(Prompted by a tweet from Tim Hitchcock, this is a series of short blog posts on imaginary / future resources in the Digital Humanities)
When charting the history of the west, churches, cathedrals and abbeys provide spectacular material evidence. Their art, architecture and archives not only formed notions of aesthetic beauty but are testament to the social and economic powers that formed the notion of ‘western civilisation’.
Within the UK, there have been plenty of projects that have digitised aspects of this tradition – 3D representations of Yorkshire abbeys, church plans online, catalogues of stained glass, directories of funerary monuments.
But such projects tend to be unconnected, restricting analysis to local and regional debates within specific disciplinary areas.

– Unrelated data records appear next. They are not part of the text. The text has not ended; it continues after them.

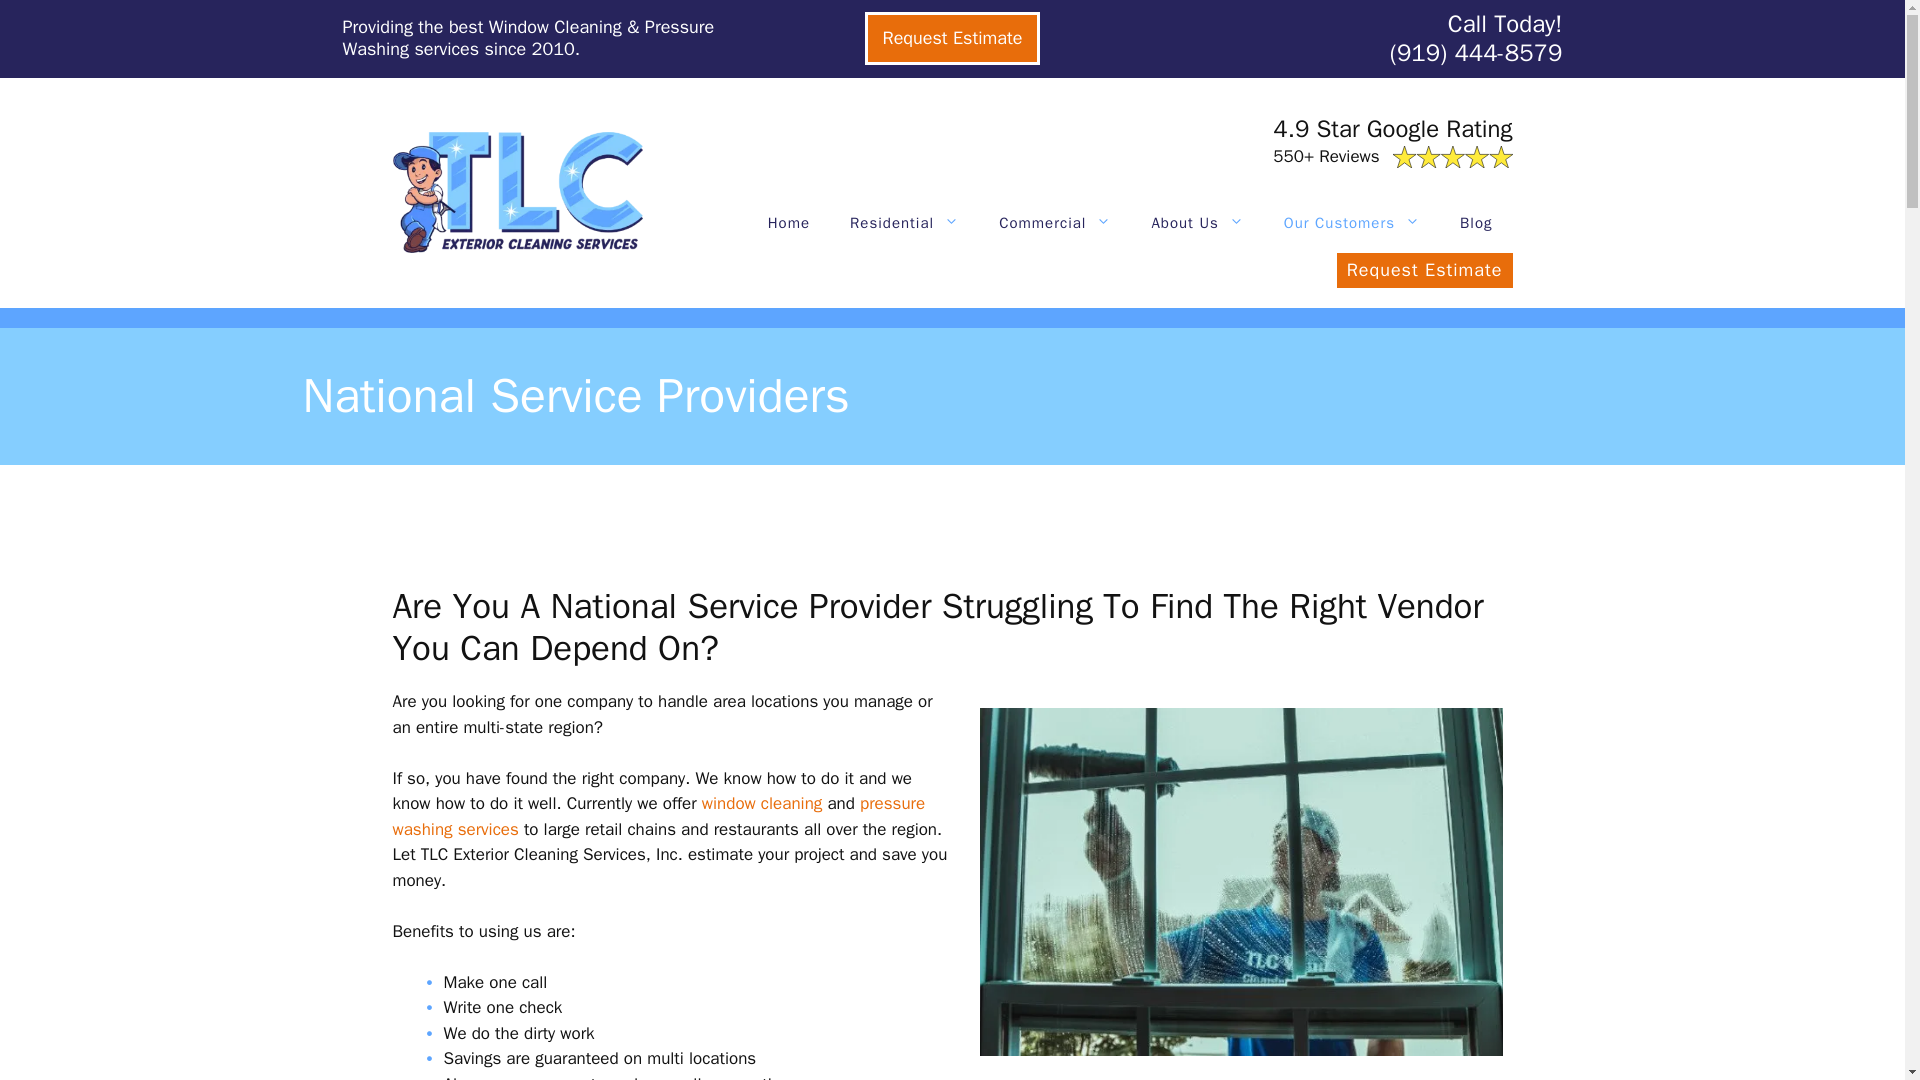  Describe the element at coordinates (788, 222) in the screenshot. I see `Home` at that location. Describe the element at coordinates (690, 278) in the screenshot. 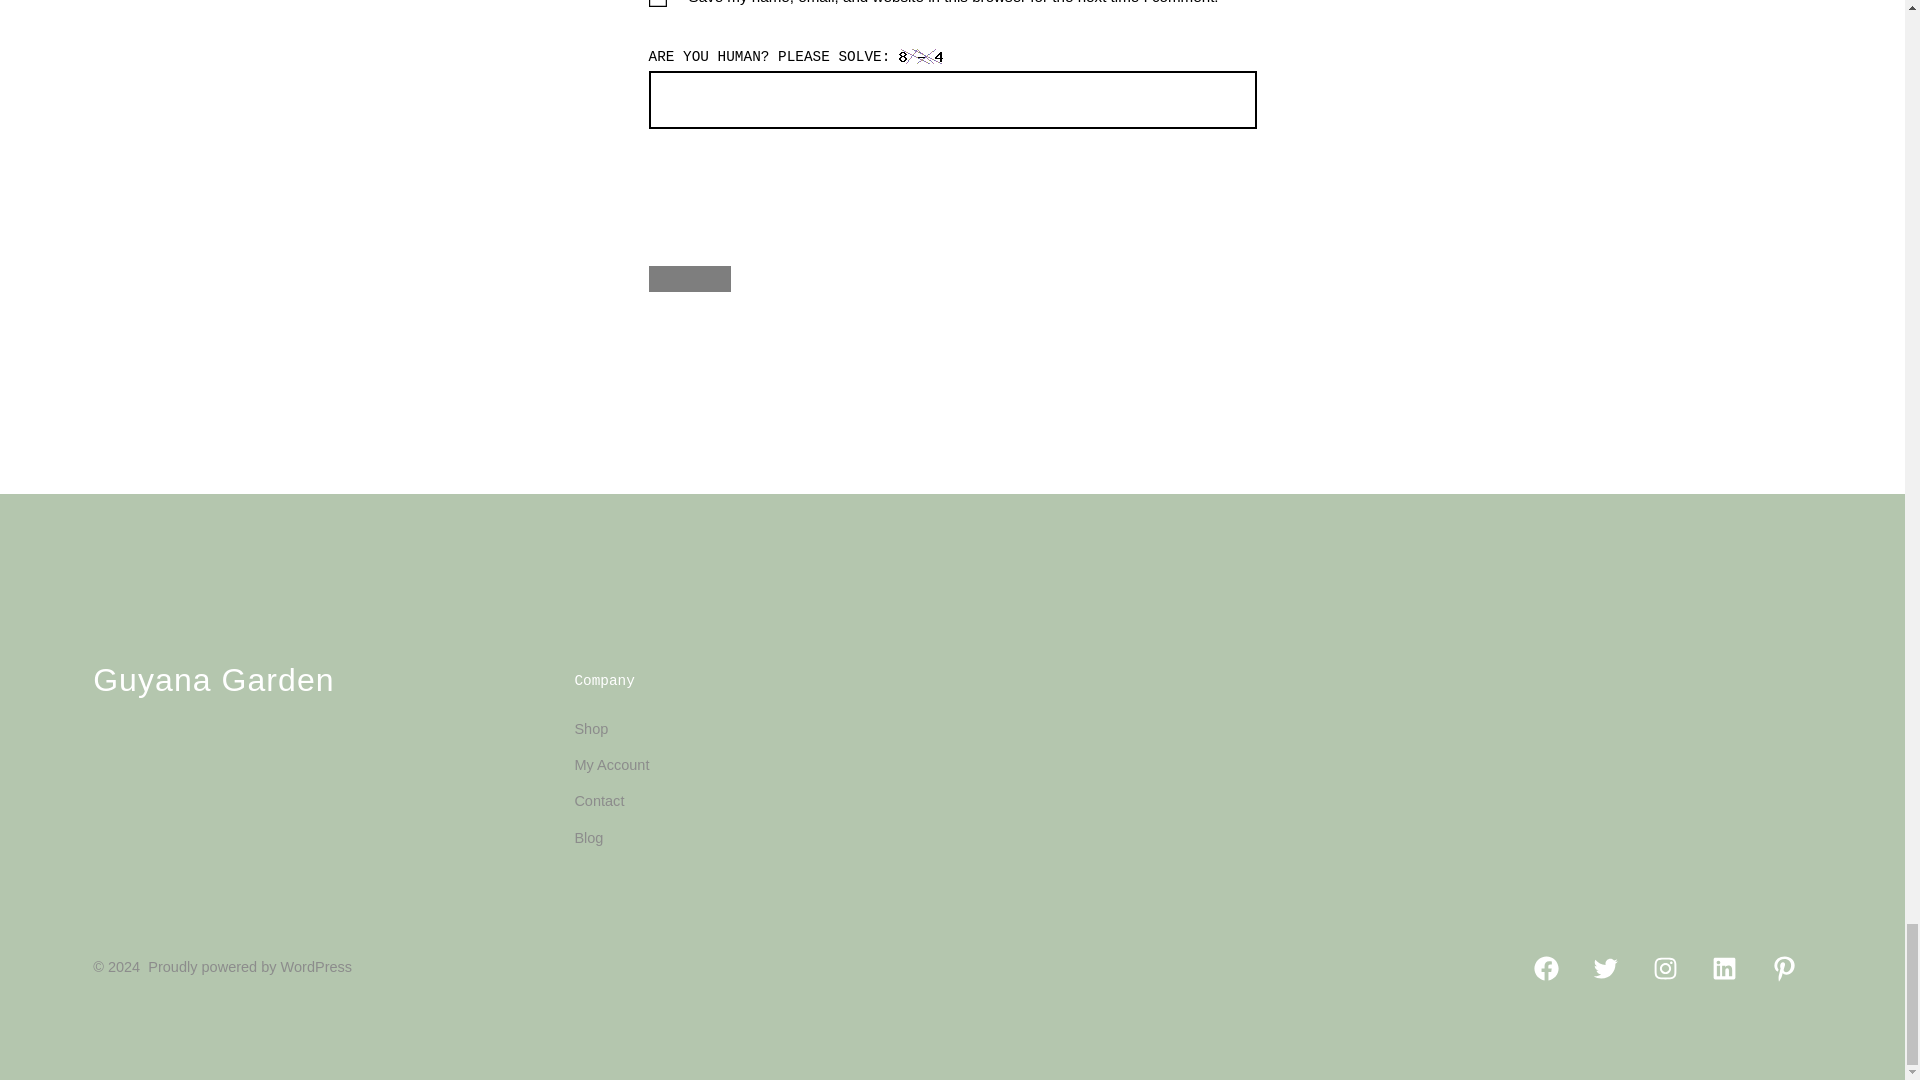

I see `Submit` at that location.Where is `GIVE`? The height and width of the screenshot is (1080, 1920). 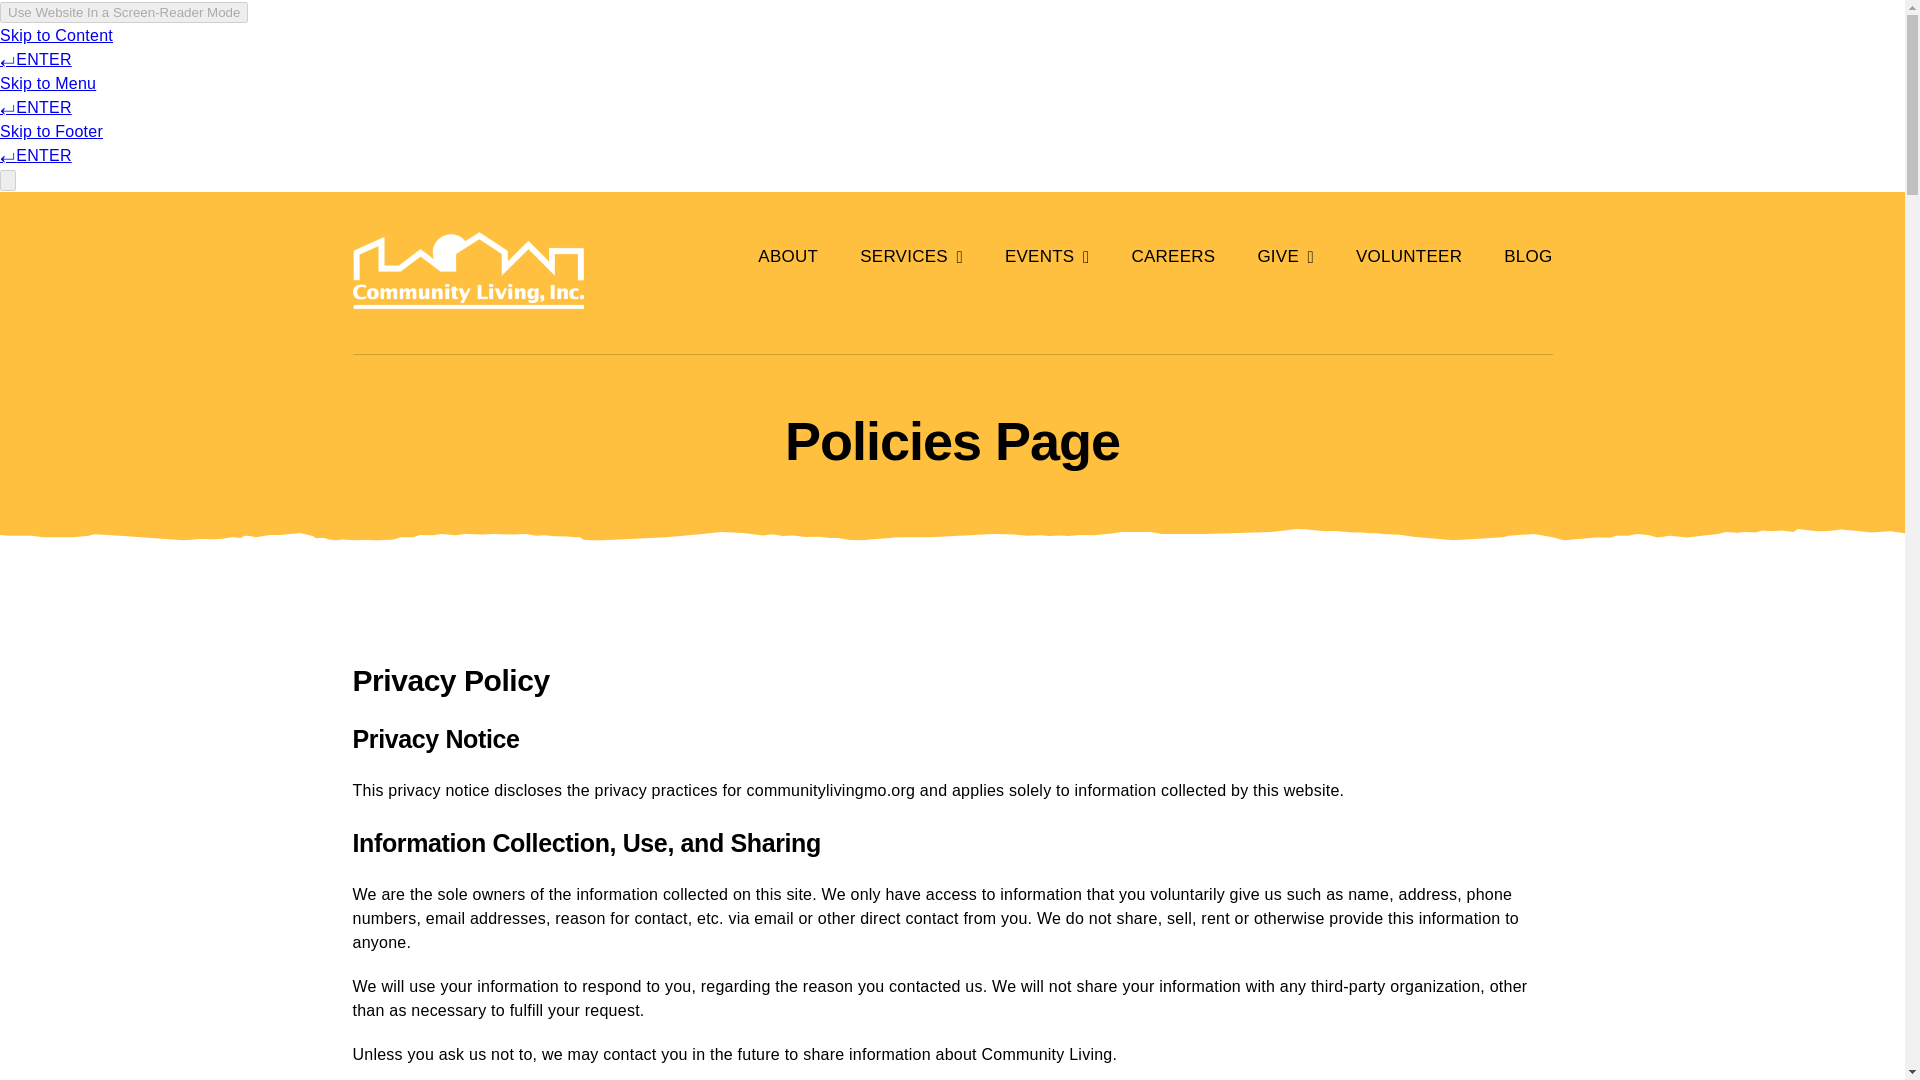 GIVE is located at coordinates (1285, 256).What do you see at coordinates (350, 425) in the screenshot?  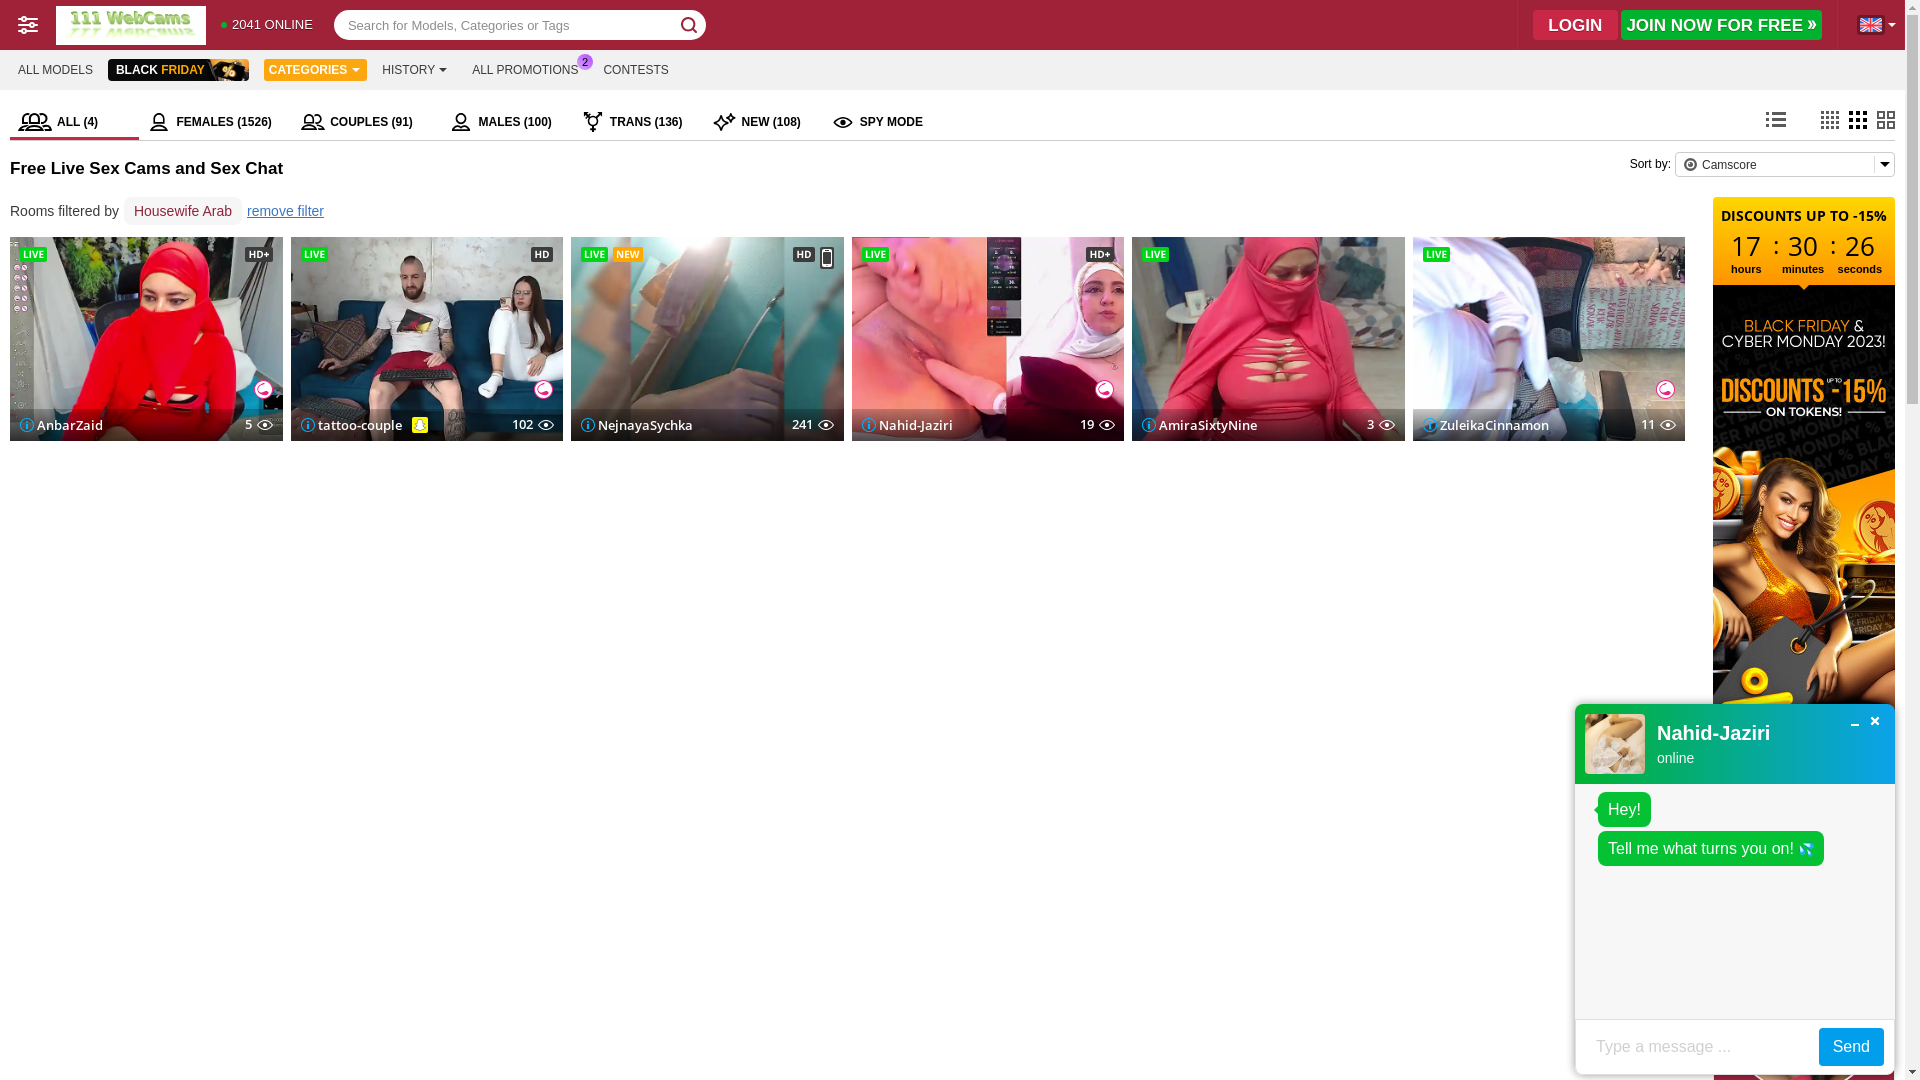 I see `tattoo-couple` at bounding box center [350, 425].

So what’s really needed is a project that joins these items together, so that churches are seen in a larger context. A corpus of stained glass should not be seen be isolated, but situated itself in the context of everything that is (or has been) around it in that church – the sculpture, architecture, the events, the archives.
Of course, this is not really one project. Rather it’s a shared approach, an intellectual infrastructure that allows for all this data to be allied seamlessly; for networks of intelligent chains to be made between different resources. It’s not a monolithic project with a start and a finish, but built piecemeal by different projects in many different places.
For this to happen, for users to be offered to interlinks and connections, we need to use Linked Data in more effective ways. This means creating a whole range of metadata that draws on the intellectual elements that join such projects together; elements like style, geography, time, topic, biblical reference, liturgal practices. Difficult work, fraught with problems, but the end result would be worth it.